Thursday, February 24, 2011

This must be stuck in my craw...

Unions are not about money. Unions are not about benefits. Unions are about fairness. That statement could easily be directed at most labor unions or the people who hate them. Why do labor unions exist? To try and achieve safety and equality in the workplace. If my one voice is the only one brave enough to ask my employer to treat me like a fellow human being, it does not carry much weight. But an organized group of employees asking for fairness may be heard. Especially if they're loud about it. It doesn't take much looking through a newspaper to see stories that prove that without someone loudly asking for fairness, those in power tend not to give it. Just ask Libya. Humanity is flawed. Unsafe working conditions, unfair pay for those who do not look like us, and inequality in general all happen whether we think we're above it or not.
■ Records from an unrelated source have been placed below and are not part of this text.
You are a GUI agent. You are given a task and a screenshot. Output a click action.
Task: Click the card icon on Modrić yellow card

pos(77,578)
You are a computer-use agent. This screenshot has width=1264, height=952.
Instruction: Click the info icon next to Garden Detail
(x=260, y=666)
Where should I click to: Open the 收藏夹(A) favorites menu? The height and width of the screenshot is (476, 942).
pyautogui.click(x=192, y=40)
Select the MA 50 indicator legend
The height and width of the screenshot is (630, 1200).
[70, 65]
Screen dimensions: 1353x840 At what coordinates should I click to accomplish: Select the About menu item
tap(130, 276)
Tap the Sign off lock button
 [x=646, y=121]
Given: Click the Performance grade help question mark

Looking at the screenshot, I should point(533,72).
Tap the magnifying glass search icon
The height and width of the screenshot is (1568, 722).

So if you think organized labor is evil, you're an idiot. If you think organized labor is all that is good and right with the world, you're an idiot. But the ideal? The ideal of a group of workers standing together to ensure that they are treated well by those who have the power? That is the only thing that can save us from ourselves. (This applies to politics, religion and sex as well) So perhaps instead of saying everything is wrong or everything is right, we should just work for change. If you see something wrong with the effect of labor unions, (I do.) get out there and try to change them. Run for office. Vote with your head AND you heart. Speak your mind. And stand up with your fellow man.